◆ Document:
:::::

ENGR 1330 Computational Thinking with Data Science

Copyright © 2021 Theodore G. Cleveland and Farhang Forghanparast

Last GitHub Commit Date: 4 Jan 22

3: Data Types and Typecasting

  • integer

  • float

  • string

  • boolean

  • String functions and operations

  • How to Build a Notebook (Another look at problem solving)

Data Type

In the computer data are all binary digits (actually 0 and +5 volts). At a higher level of abstraction data are typed into integers, real, or alphanumeric representation. The type affects the kind of arithmetic operations that are allowed (as well as the kind of arithmetic - integer versus real arithmetic; lexicographical ordering of alphanumeric , etc.) In scientific programming, a common (and really difficult to detect) source of slight inaccuracies (that tend to snowball as the program runs) is mixed mode arithmetic required because two numeric values are of different types (integer and real).

:::::

◆ Data excerpt:
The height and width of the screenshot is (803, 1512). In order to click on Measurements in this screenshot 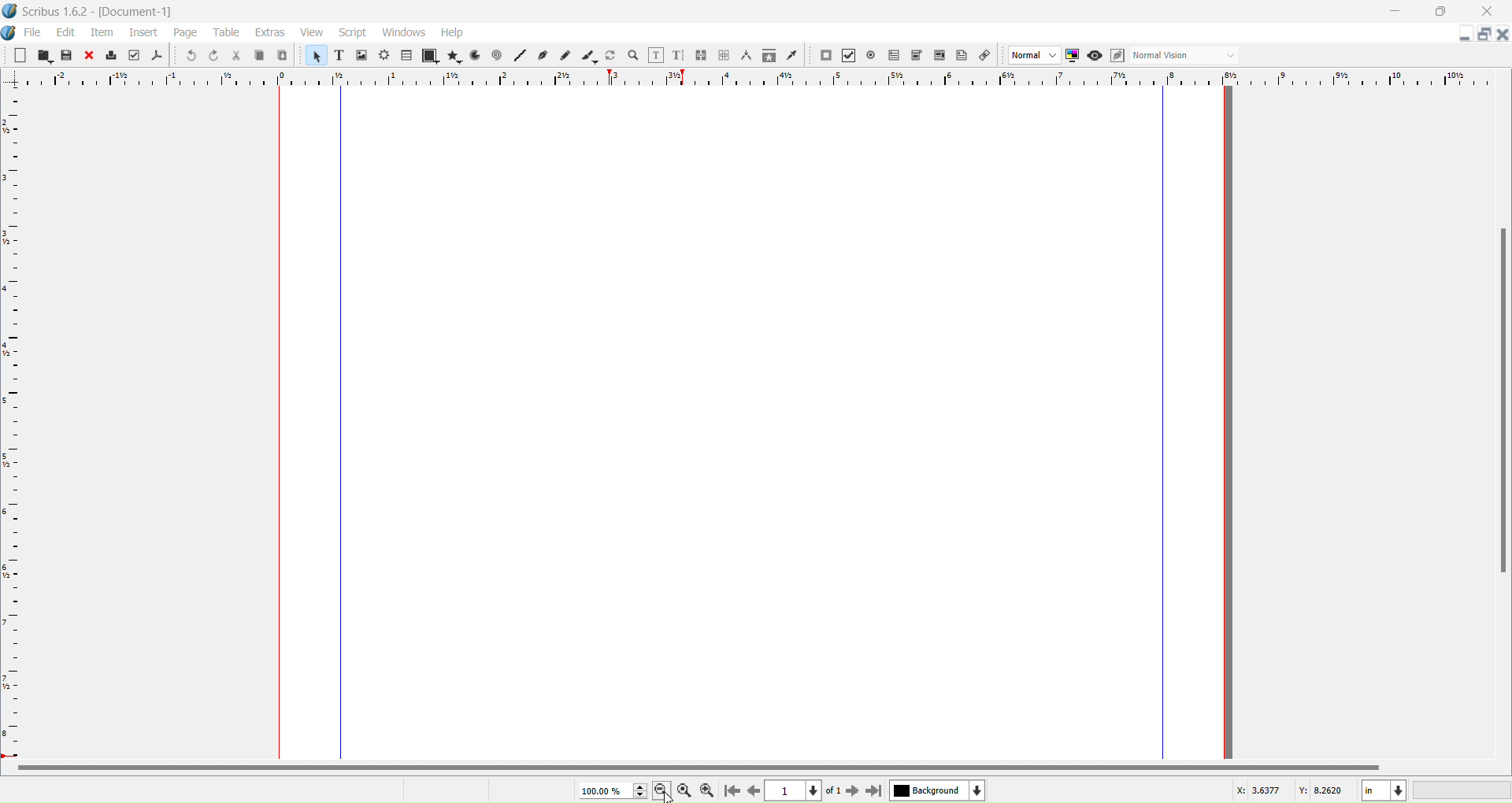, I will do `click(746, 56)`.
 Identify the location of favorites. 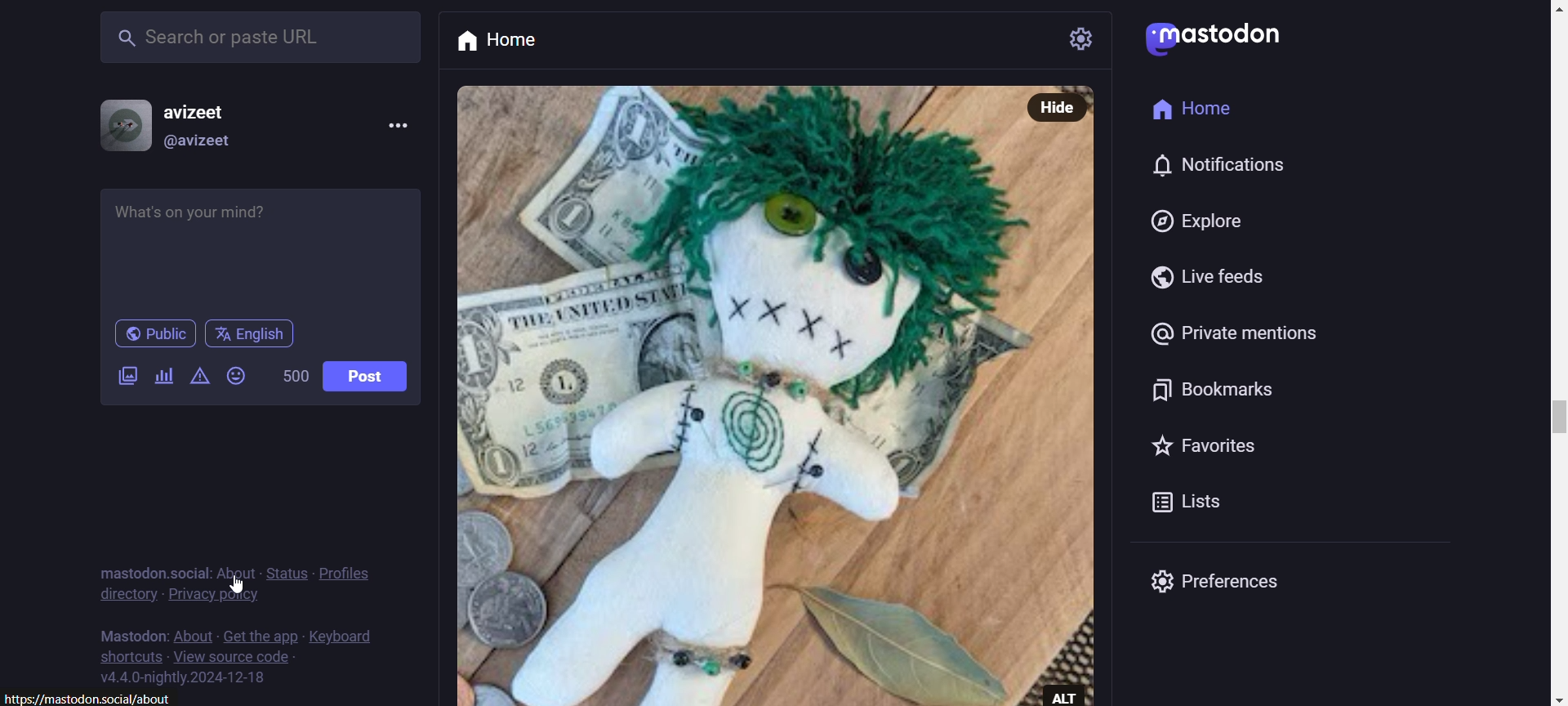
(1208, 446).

:::::

◆ Tasks:
#1 In the data types text, copy the passage starting at "In the computer" and ending at "(integer and real).", changing "binary digits" to "bits".
#2 According to the data types text, what are binary digits in a computer actually?
#3 Rewrite the paragraph of the data types text that begins "In the computer data are all binary digits" as a short list of its main points.
The lines shown here come from a source separate from the data types text.

◆ Worked answers:
#1
In the computer data are all bits (actually 0 and +5 volts). At a higher level of abstraction data are typed into integers, real, or alphanumeric representation. The type affects the kind of arithmetic operations that are allowed (as well as the kind of arithmetic - integer versus real arithmetic; lexicographical ordering of alphanumeric , etc.) In scientific programming, a common (and really difficult to detect) source of slight inaccuracies (that tend to snowball as the program runs) is mixed mode arithmetic required because two numeric values are of different types (integer and real).

#2 They are actually 0 and +5 volts.

#3
- In the computer, all data are binary digits (actually 0 and +5 volts).
- At a higher level of abstraction, data are typed as integer, real, or alphanumeric.
- The type determines which arithmetic operations are allowed and what kind of arithmetic applies: integer versus real arithmetic, or lexicographical ordering for alphanumeric data.
- In scientific programming, mixed mode arithmetic is a common and hard-to-detect source of slight inaccuracies. It is required when two numeric values have different types (integer and real), and its errors tend to snowball as the program runs.